日本カトリック正義と平和協議会(ウェイン・バーント会長、エドガル・ガクタン担当司教)は11月8日、日本被団協(日本原水爆被害者団体協議会)のノーベル平和賞受賞を祝福する声明を発表した。
声明は、「核兵器が存在する限り、核兵器使用のリスクは永遠になくなりません」と訴え、これまで被爆者が語ってきた被爆の実相に世界が向き合い、学び、核兵器使用が迫る危機的状況を乗り越えていかなくてはならないと強調。カトリック教会も被爆者とともに「核なき世界を目指して」歩むことをあらためて決意し、被爆国である日本、そして核保有国が、核兵器禁止条約の署名・批准に向けて動き出すことを願い、働きかけていくことを誓った。
声明の全文は以下の通り。
日本原水爆被害者団体協議会のノーベル平和賞受賞を祝福します
被爆80周年となる2025年を前に「2024年のノーベル平和賞が日本原水爆被害者団体協議会(日本被団協)に授与される」との発表がありました。「二度と核兵器を使ってはならない、世界に核兵器はいらない」と訴えてきた被爆者の活動が高く評価されたものであり、これまで活動を積み重ねてこられた日本被団協の皆様には、心より敬意を表し、受賞をお慶び申し上げます。

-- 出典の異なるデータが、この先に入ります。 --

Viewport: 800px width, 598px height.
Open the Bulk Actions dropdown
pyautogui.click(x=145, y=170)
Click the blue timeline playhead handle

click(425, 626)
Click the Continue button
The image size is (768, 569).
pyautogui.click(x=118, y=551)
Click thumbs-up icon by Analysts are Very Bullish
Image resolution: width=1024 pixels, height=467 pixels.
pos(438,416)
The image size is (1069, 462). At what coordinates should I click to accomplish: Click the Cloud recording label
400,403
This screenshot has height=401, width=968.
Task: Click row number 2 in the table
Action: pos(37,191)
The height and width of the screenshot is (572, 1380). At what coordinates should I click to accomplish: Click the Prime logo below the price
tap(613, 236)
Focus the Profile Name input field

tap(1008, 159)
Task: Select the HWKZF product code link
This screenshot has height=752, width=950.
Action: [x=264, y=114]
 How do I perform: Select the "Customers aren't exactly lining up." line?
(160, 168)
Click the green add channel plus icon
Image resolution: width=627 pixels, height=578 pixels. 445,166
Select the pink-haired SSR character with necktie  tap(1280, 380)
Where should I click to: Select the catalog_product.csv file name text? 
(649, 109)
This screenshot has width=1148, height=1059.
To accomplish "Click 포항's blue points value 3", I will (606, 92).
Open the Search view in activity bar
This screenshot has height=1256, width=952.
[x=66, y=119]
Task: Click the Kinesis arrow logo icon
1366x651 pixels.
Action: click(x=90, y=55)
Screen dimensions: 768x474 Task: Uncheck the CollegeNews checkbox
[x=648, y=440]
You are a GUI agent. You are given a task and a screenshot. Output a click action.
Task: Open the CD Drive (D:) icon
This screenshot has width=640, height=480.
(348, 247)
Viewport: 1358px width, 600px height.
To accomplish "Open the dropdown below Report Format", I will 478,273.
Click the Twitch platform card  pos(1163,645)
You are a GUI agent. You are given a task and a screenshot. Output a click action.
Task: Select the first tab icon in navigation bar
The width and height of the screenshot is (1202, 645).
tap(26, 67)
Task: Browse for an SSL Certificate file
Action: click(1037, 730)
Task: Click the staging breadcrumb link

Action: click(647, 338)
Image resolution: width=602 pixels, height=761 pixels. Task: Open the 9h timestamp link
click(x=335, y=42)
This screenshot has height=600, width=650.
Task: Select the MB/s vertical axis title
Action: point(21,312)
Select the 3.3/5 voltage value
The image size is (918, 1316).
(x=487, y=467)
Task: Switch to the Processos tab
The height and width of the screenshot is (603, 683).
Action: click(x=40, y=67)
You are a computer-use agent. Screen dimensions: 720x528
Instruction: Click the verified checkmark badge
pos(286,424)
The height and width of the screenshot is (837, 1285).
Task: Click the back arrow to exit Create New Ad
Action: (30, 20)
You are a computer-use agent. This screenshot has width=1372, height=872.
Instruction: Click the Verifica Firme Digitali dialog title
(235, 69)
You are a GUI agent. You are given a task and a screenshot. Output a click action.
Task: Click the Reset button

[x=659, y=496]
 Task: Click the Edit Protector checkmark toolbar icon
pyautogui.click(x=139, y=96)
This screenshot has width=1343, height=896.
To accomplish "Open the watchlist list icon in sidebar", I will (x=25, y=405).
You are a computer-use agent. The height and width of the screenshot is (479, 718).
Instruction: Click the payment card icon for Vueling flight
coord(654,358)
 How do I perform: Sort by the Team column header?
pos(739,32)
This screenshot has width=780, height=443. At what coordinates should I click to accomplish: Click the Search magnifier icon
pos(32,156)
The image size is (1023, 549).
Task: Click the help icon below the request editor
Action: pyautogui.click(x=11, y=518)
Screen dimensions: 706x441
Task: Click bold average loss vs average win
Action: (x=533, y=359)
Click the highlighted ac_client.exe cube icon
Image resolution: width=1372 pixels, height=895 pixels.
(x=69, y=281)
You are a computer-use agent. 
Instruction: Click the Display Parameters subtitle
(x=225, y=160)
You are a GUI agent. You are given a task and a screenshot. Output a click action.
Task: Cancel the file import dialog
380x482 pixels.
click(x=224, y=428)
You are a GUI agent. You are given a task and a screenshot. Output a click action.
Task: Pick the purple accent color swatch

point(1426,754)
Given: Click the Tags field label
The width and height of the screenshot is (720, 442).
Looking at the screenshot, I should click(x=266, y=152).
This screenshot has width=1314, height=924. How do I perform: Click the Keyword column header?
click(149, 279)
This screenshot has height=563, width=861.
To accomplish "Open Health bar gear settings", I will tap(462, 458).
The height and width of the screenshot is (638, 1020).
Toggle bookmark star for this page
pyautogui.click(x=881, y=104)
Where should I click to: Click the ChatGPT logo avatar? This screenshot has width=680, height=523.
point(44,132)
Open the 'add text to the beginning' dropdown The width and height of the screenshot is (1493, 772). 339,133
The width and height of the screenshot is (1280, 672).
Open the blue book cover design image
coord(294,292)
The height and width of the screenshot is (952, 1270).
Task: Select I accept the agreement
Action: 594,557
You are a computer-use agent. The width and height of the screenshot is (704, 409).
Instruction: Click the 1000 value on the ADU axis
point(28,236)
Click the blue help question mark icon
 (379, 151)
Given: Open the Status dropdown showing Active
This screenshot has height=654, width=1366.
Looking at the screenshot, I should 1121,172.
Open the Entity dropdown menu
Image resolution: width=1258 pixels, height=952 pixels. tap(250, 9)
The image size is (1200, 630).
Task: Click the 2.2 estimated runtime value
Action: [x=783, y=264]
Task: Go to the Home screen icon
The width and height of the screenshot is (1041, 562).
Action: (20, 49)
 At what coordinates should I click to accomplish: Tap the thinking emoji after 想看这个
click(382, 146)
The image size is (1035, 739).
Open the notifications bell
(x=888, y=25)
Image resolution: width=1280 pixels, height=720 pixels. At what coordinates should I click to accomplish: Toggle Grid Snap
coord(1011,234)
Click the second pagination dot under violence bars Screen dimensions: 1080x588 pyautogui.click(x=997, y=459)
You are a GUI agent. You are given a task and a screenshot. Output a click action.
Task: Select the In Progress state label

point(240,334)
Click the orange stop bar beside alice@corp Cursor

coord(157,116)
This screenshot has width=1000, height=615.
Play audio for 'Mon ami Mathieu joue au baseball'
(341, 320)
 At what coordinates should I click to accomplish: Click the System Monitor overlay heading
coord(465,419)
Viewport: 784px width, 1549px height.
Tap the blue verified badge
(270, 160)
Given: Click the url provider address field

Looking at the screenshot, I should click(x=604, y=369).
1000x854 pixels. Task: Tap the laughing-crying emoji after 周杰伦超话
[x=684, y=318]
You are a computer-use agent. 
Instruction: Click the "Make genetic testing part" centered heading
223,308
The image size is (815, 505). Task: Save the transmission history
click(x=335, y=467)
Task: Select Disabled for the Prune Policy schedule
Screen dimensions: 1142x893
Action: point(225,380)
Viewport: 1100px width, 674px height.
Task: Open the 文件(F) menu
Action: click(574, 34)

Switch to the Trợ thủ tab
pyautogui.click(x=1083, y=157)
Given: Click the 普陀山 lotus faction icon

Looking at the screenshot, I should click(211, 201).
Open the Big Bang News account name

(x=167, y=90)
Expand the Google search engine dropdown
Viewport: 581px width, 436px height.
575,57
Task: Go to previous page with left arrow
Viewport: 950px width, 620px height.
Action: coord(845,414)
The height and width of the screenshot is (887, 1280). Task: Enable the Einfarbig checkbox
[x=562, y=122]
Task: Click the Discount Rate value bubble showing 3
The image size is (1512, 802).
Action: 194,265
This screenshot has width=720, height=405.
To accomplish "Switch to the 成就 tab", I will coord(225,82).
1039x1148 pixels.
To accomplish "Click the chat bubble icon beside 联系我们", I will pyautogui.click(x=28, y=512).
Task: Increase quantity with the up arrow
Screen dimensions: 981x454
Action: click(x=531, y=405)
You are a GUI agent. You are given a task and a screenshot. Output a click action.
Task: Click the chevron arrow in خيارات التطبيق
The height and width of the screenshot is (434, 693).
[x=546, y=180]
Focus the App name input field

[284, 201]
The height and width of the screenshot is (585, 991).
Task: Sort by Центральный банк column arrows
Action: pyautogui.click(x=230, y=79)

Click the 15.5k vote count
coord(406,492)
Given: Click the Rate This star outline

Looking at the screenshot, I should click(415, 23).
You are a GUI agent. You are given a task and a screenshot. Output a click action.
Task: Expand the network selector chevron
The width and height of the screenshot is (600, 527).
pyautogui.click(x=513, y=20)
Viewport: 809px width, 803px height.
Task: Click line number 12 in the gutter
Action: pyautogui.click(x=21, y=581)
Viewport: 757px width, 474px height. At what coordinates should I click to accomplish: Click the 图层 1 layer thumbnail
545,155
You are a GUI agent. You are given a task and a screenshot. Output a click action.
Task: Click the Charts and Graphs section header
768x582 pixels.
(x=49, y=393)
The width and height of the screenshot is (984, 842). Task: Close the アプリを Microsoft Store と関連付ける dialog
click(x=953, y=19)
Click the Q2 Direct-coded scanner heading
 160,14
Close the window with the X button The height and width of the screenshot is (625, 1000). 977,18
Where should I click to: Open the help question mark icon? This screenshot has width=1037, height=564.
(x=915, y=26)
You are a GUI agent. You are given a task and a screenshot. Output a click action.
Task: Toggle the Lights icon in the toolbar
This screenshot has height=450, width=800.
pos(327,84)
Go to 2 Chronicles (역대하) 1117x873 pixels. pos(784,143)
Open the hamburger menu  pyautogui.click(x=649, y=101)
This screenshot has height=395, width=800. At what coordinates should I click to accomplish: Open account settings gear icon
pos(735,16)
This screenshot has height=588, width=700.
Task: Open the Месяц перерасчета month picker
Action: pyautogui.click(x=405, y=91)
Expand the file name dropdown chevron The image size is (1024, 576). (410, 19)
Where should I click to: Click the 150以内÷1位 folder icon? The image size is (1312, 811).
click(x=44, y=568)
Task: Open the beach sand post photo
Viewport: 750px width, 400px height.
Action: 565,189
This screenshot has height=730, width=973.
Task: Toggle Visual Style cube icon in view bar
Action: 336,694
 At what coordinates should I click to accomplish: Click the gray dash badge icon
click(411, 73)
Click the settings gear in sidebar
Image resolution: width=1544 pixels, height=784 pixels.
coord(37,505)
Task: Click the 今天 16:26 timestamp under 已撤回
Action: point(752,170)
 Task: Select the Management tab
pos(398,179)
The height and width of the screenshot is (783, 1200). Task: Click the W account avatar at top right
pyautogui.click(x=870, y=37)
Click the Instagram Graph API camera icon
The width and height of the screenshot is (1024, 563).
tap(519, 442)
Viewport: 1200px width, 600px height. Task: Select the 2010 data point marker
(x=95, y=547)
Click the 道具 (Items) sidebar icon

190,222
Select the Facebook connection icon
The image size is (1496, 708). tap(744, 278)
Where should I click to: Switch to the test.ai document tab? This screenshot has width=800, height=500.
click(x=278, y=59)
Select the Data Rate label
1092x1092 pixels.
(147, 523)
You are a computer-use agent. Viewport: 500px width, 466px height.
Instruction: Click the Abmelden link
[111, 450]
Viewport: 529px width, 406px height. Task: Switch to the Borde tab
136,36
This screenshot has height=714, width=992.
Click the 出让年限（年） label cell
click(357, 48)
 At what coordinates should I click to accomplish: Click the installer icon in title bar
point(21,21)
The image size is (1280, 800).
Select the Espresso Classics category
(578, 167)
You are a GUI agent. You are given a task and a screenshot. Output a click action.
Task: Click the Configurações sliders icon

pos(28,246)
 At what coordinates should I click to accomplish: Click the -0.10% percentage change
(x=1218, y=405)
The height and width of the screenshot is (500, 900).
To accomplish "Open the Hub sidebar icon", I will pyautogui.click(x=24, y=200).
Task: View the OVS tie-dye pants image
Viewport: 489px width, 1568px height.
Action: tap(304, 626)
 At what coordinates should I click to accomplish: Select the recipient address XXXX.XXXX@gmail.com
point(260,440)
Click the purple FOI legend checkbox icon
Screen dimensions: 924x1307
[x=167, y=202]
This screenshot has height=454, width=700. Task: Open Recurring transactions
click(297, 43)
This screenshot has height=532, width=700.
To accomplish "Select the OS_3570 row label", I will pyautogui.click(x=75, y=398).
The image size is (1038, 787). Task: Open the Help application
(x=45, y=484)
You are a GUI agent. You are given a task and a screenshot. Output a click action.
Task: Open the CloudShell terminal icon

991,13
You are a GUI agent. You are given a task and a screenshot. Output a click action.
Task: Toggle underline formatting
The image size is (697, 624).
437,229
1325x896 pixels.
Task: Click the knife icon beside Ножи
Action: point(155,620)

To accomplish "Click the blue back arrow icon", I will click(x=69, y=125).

1954年、太平洋のビキニ環礁で行われたアメリカの水爆実験で、日本のマグロ漁船「第五福竜丸」が被爆したことをきっかけに、「核実験反対」「核兵器反対」の声が全国的に高まる中、日本被団協は1956年に被爆者の全国組織として結成され、被爆の実相を伝えるために国内はもとより、海外でも講演や被爆証言などを積極的に積み重ねてこられました。
これまでに被爆者の皆様が語ってこられた凄惨な被爆の実相が、国際社会における核兵器の非人道性を明らかにし、広島・長崎の原爆投下以降、今日まで、戦争による核兵器使用を阻む最も大きな力となってきました。ノルウェー・ノーベル委員会が「核のタブーの確立に大きく貢献してきた」と述べているように、被爆者の皆様が果たしてこられた役割には非常に重要なものがあります。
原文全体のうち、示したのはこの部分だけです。